Using MySQL's full-text search to find a document needle in an audit haystack

Written by Paul Bradley

midjourney ai - full-text search, cinematic, 8K, anime

Table of Contents
  1. Problem Statement
  2. Attempts that caused full table scans
  3. Adding a FULLTEXT Index
  4. Using MATCH on the FULLTEXT Index

Problem Statement

A clinical system supplier stores its ATNA audit logs into a MySQL database. The audit log database table contains fields for the date/time and transaction type. It also includes the raw XML (Extensible Markup Language) of the ATNA message. The XML complies with the schema for the RFC3881 specification for Security Audit and Access Accountability.

We needed to search the audit records to determine which clinicians viewed a given document.

Each document in the system has a unique ID in the format of:-

11.2.40.0.13.1.1.2117640092.20181111015704495.46405

The ATNA audit XML message can be large, depending on the transaction type, and the document ID is buried deep within the message. Hence it’s like looking for a needle in a haystack, especially when the audit table can hold 600 million records annually.

Attempts that caused full table scans

The first attempts at finding the audit records which contained the unique document ID are shown below.

While both these SQL queries did find the correct records, they took hours to run. In addition, these queries strained the MySQL server as they performed full table scans, checking every row/record in the database.

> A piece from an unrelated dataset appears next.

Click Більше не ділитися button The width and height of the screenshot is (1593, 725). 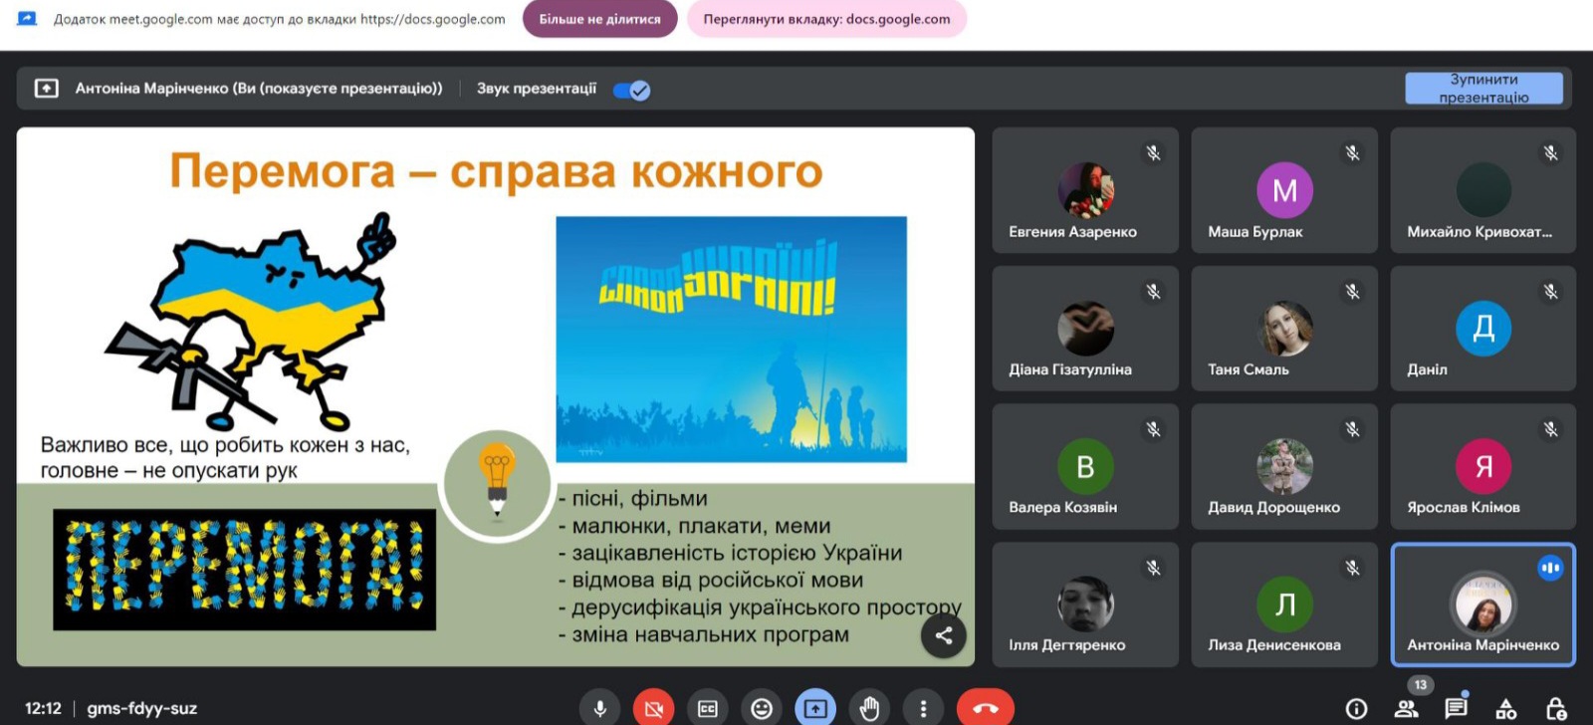(599, 19)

 1SELECT AUDIT_TRAIL_ETYPEDESC,
 2       AUDIT_TRAIL_EDATETIME,
 3       AUDIT_TRAIL_XML
 4  FROM audit_trail 
 5 WHERE AUDIT_TRAIL_XML LIKE "%1.2.40.0.13.1.1.2117640092.20181111015704495.46405%";
 6
 7SELECT AUDIT_TRAIL_ETYPEDESC,
 8       AUDIT_TRAIL_EDATETIME,
 9       AUDIT_TRAIL_XML
10  FROM audit_trail 
11 WHERE INSTR(AUDIT_TRAIL_XML, "1.2.40.0.13.1.1.2117640092.20181111015704495.46405") > 0;

We needed to find a quicker way of mining the audit records.

Adding a FULLTEXT Index

So we started by adding a full-text index on the XML field by using the following command:

1CREATE FULLTEXT INDEX idx_audit_trail_xml ON audit_trail(AUDIT_TRAIL_XML);

We then verified that adding the index didn’t affect INSERT speed and throughput as the table is a write-heavy table within the database.

Using MATCH on the FULLTEXT Index

Now that we had the full-text index, we could alter the SQL query to ensure that the index was used.

As you can see from the query below, we use the MATCH keyword to invoke the full-text index. So we’re matching AGAINST the three words separated by spaces. The three words are the last three number segments of the document’s unique ID.

MySQL’s full-text implementation breaks words on the full stop (.), so its index will contain the three number segments as individual words. As we’ve included the words to match within speech marks (“), we’re telling MySQL that the three words must appear next to each other within the message.

1SELECT AUDIT_TRAIL_ETYPEDESC,
2       AUDIT_TRAIL_EDATETIME,
3       AUDIT_TRAIL_XML
4  FROM audit_trail
5 WHERE MATCH(AUDIT_TRAIL_XML)
6AGAINST ('"2117640092 20181111015704495 46405"' IN BOOLEAN MODE)
7GROUP BY AUDIT_TRAIL_PK;

The above SQL query returned the results in milliseconds instead of hours.

You may ask why I’m only using the last three number segments. Why not use the whole number? The MySQL implementation doesn’t index words less than three characters long.

So the numbers highlighted 1.2.40.0.13.1.1.2117640092.20181111015704495.46405 wouldn’t be in the full-text index. Luckily, there is enough uniqueness in the last three number segments to allow us to find that needle in the audit haystack.